Portfolio | China ADRs' journey home looks complicated after equity rout
The homecoming of Chinese firms delisting in the US who are striving to list their shares on the mainland is becoming more time-consuming and complicated after the rout in equities last month.
The biggest “bull run” in the A share market, with the key Shanghai Composite index jumping as much as 150 per cent within one year between June 2014 and June 2015, has pushed up the valuation of many technology firms in Beijing.

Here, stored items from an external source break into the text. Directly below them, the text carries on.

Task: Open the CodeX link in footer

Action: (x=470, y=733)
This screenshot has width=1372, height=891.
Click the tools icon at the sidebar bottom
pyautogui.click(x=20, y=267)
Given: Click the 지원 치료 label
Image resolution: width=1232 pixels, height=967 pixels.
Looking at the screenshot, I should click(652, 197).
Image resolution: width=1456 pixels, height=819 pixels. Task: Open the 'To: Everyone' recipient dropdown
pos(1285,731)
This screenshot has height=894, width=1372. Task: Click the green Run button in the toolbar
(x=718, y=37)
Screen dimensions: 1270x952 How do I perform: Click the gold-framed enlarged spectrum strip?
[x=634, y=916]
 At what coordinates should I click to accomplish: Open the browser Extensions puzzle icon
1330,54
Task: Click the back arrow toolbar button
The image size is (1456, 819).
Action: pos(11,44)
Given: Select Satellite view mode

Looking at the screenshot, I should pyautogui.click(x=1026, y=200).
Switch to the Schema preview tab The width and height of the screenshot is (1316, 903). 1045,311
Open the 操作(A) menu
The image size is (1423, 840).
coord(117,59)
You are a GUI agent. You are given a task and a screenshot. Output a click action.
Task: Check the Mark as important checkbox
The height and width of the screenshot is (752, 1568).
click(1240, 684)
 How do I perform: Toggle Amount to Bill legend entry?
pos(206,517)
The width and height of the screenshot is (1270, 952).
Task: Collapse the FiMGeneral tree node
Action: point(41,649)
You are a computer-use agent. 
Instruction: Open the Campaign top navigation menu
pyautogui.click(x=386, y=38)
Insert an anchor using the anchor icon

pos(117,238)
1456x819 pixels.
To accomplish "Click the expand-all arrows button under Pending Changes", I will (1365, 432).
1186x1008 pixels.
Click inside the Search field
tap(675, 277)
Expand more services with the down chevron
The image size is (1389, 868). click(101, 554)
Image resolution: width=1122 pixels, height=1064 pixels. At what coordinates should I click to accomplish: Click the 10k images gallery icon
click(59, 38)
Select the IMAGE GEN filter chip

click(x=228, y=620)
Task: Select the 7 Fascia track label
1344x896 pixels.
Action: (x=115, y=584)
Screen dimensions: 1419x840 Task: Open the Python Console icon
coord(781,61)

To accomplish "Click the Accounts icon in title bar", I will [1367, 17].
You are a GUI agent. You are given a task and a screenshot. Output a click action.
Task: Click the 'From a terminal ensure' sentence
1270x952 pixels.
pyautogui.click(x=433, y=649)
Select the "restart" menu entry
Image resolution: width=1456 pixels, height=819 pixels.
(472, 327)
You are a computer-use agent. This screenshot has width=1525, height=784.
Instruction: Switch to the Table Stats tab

The boom had lured as much as 25 firms listed in the US in the form of American Depositary Receipt (ADR) to go private with a total deal value exceeding USD$27 billion, and these firms are aiming to list back on the mainland for higher valuation and better liquidity, according to a note sent by HSBC to its clients.
However, this move is running into unexpected bottlenecks after the mainland equity market crashed by up to 30 per cent, prompting Beijing to suspend the approval process of initial public offerings to avoid additional pressure on the market.
“We expect the trend for Chinese ADRs homecoming will continue, but the recapitalization process will be complicated and time-consuming,” said HSBC analysts led by Roger Xie.
“There have been 25 Chinese ADRs going private so far, but the A-share sell-off and temporary freeze on IPOs cause uncertainty and the privatization process can take time.”
Chinese ADRs need to go through a lengthy privatization process usually lasting from six months to two years, HSBC said.